* **Records for the task**:
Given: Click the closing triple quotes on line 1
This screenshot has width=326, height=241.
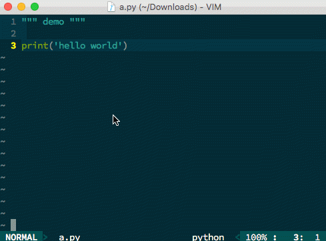Looking at the screenshot, I should [77, 20].
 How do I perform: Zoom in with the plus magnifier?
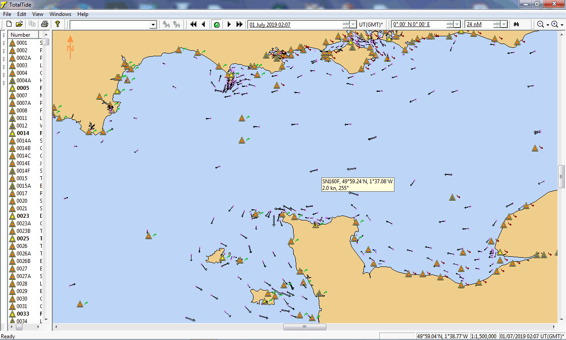pyautogui.click(x=555, y=24)
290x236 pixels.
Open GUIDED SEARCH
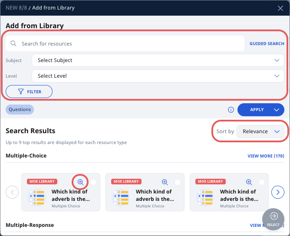click(x=267, y=44)
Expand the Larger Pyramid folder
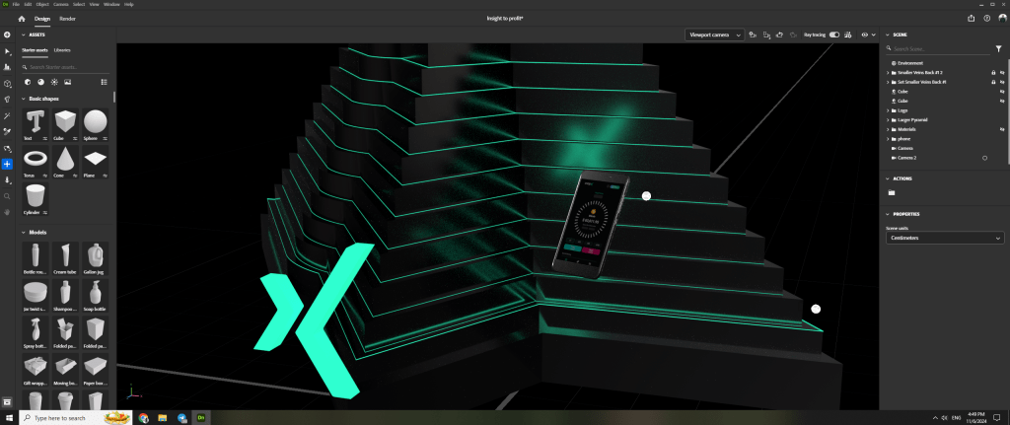The height and width of the screenshot is (425, 1010). tap(888, 119)
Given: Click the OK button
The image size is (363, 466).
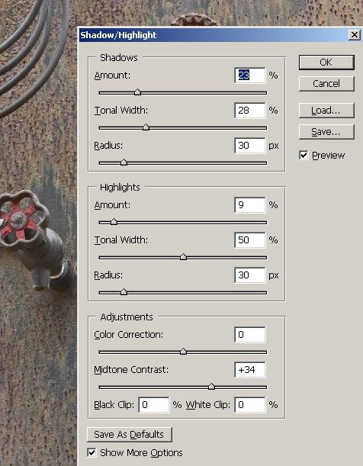Looking at the screenshot, I should [x=326, y=63].
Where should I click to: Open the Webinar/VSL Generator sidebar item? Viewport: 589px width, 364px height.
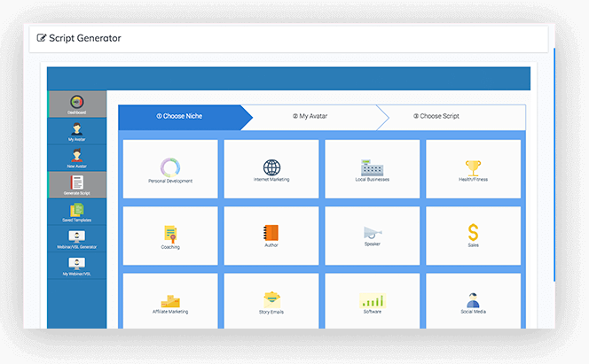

* **To do**: Go through the records above. Copy each line in which the string "Given" appears.

* **Answer space**:
Given: Click the closing triple quotes on line 1
Given: Click the OK button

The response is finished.